§ **PAGE TEXT**:
<<<<
We worked with psychologically disturbed clients. Granted the facility was not well run and the clients were out of control, but still we did our best to keep the peace with the little training we had. We were not afforded tasers, pepper spray, batons, or cuffs and certainly not granted guns. We had many opportunities to lose our cool in the heat of the moment and lash out at our attackers, we had every reason to panic in the many crises that flooded our hallways. I even developed mild PTSD after being strangled at work. But this was the job. This is what we signed up for. And this is what police officers sign up for every day when they put on the badge. Now of course I am not asking them to risk their lives, and if the gun is genuinely necessary, they must do what they have to do. But with the extensive training they have to de-escalate and manage crises and the multiple tools in their belt they can work with, what excuse do they have for impulse, for panic, for repeated deadly force?

I can't wrap my head around it. I never could. But as angry as I get, I understand that violence is not the answer. Fighting brutality with brutality brings no calm to the tumultuous sea of our society, but adds to the confusion, the irrationality, and the impulsive decisions that can completely destroy the remaining scaffolding of our crumbling world. In spite of the overwhelming desire to bash in the heads of the guilty parties across the nation, I understand that killing innocent officers during a protest is not a solution. Assaults and arrests are not the solution. Rioting and looting is not the solution. Much like the result of police brutality, violence breeds nothing more than distrust, suspicion, and fear. There are thousands of peaceful demonstrators in the Black Lives Matter movement, but the more aggressive members seek to garner attention, notoriety, progress and respect, these intimidation tactics only breed deep-seated trepidation which will eventually turn to animosity and onward toward hostility. Blame will be placed, distrust will grow, the Us vs. Them mentality will thrive, and violence will build in an ever-growing cycle until it becomes an unstoppable force; before the nation is swallowed in a bloody tidal wave.
>>>>
§ **EXTRACTED MATERIAL**:
<<<<
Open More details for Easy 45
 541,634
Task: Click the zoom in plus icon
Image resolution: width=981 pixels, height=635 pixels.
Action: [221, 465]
>>>>
<<<<
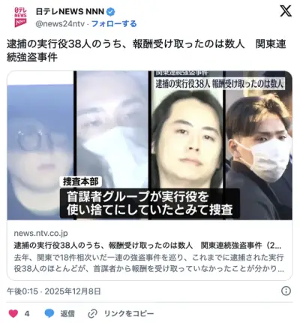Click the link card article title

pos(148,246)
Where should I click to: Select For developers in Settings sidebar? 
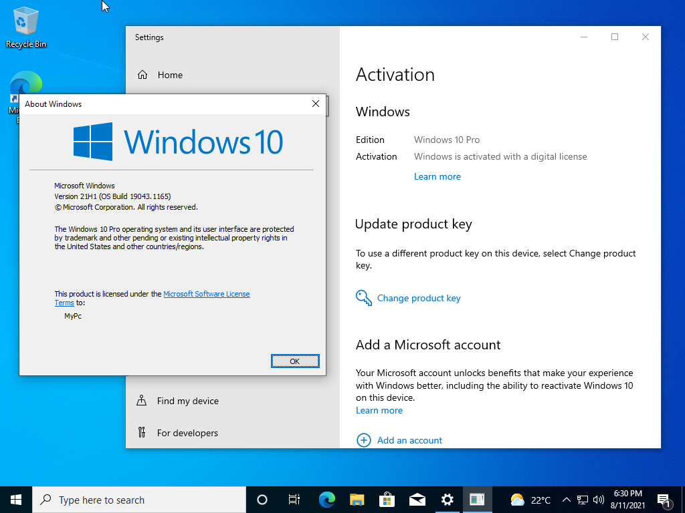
>>>>
<<<<
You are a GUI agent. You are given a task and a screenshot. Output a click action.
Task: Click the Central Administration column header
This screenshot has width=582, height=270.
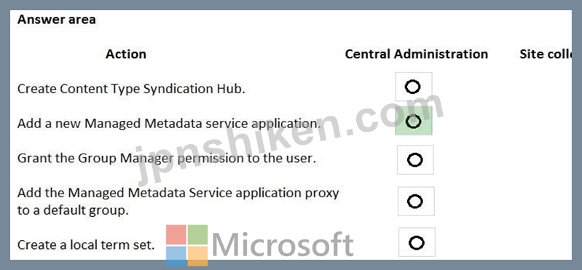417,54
>>>>
§ **TASK STATEMENT**:
Answer these questions from the essay on police violence.
(a) What condition did the writer develop after being strangled at work?
(b) Which items were the writer and coworkers not given on the job?
(c) According to the essay, what does violence breed?
The lines have no connection to the essay on police violence.

§ **FINISHED TASK**:
(a) Mild PTSD.
(b) Tasers, pepper spray, batons, cuffs, and guns.
(c) Distrust, suspicion, and fear.